- 9 months
Forgot dude with a radio on his shoulder blasting shit music
Edit:shit music not shitting, ducking autocorrect
- 9 months
You’re christened a real New Yorker when you see a guy urinating or defecating in a subway car, hopefully facing a set of doors “for privacy.”
- 9 months
Pretty sure the only reason that sort of thing happens is because the restrooms in the stations are closed for no good reason. At least, that’s why it happens on my city’s transit system and I assume NYC is similar.
- 9 months
I suppose my post came off demeaning, but whether you’re homeless and excluded from access to basic human necessities, or a white collar office worker who is having a very bad digestive moment, there are defensible reasons why this may happen. That said, where there’s a choice: I think pooping in the unpopulated far corner of the subway platform is preferable if at all possible. That’s just like, my opinion, man.
- 9 months
I suppose my post came off demeaning
I didn’t read it that way.
I was just flipping the perspective to look at it as a systems and design issue, rather than a behavioral issue. When anybody poops in a subway, it’s the fault of the either the architect who failed to design the thing with enough restrooms or the management/politicians who failed to keep them operating correctly. It’s never the fault of the pooper unless adequate facilities are readily available and he chooses not to use them purpose.
𝕾𝖕𝖎𝖈𝖞 𝕿𝖚𝖓𝖆@lemmy.worldEnglish
9 monthsPublic transit really brings together all kinds of people. It breaks down barriers and allows people from a variety of backgrounds to mingle.
This is the kind of community unity every place needs. ♥️
- 9 months
That also explains why classist assholes viscerally hate it as a concept even though nobody’s forcing them to use it themselves.
- snailboy@lemm.eeEnglish9 months
In T.O. it’d be a pigeon, not a rat, though. (Some would argue, ‘what’s the difference’, but, hey.)
- 9 months
as someone who has never been to NY, im surprised there are 5 free seats but people are standing.

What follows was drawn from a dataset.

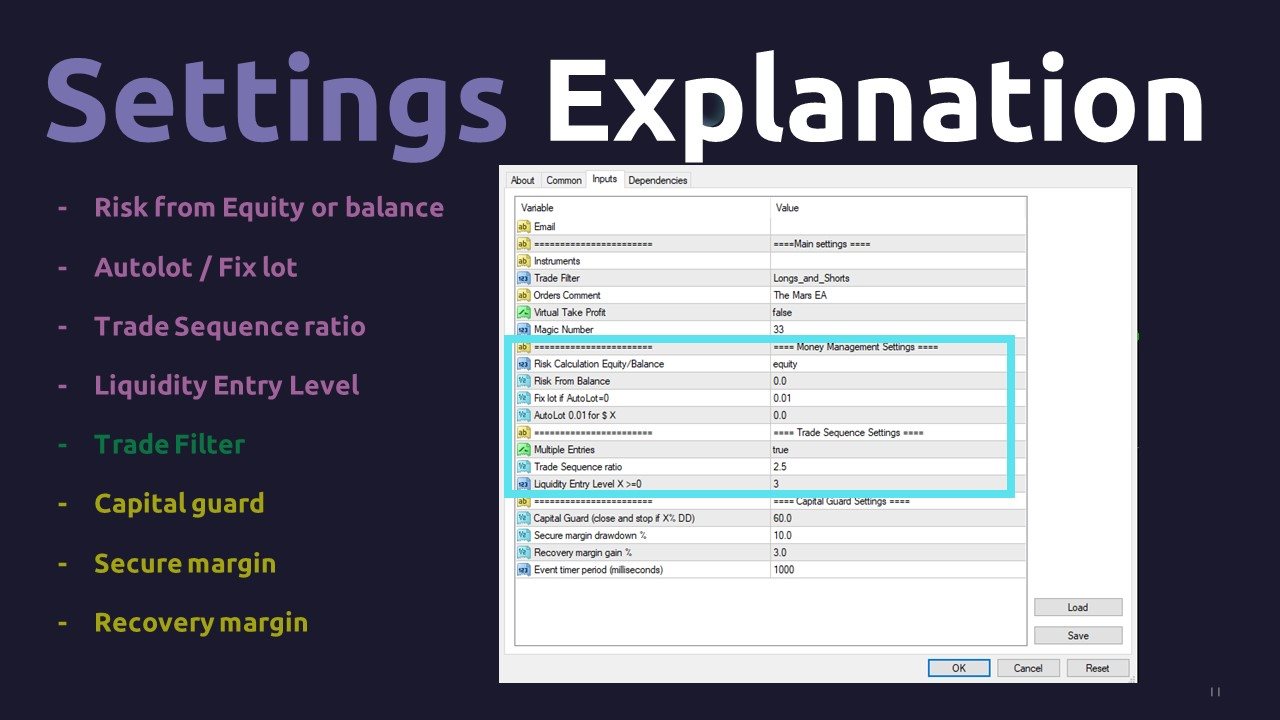
Task: Edit the Trade Sequence ratio value 2.5
Action: click(898, 467)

- Cheradenine@sh.itjust.worksEnglish9 months
Or in anything
Should I sit in the vomit or urine? Mebbe I’ll just stand until 86th street
- 9 months
You’ll notice that the 4s are all hugging the exits – it’s the most lucrative spot. Yes, you have to squeeze in when the doors open to let people in and out, but you also get to gtfo first. You’re not subject to the Showtime kids doing flips, when the Mariachi band walks in you can run out to another car at the next stop, and you aren’t in the urination/defecation areas. Sitting is a trap.
- 9 months
Here in Seattle, the positions of 7 &10 are swapped with those of 4, the local wildlife on the bus are all bees, and the couple having an uncomfortable argument is instead a homeless guy having an argument with the PSA posters over the doors.
- 9 months
What… No one masturbating in the corner. This must be a rush hour train.
- 9 months
Tag yourself!
I’m #6, but that’s only because the couple and the mariachi band are blocking the spots I would’ve put my bike in.
Edit: actually to be fair, I’m only #6 in Atlanta. If I lived in NYC, I’d be able to justify owning a nice folding bike.
- 9 months
cta would be:
- Smoking Weed
- Smoking Cigarettes
- Opiate Nodding Etc
Replace rat with Pigeon
- 9 months
How many stops does the sleeping drunk kid have? I would expect he’d just have one. What is he doing so drunk that he has several stops?
- Waffle@lemm.eeEnglish9 months
Never seen that personally.
By the color, I expected that dot to represent human waste.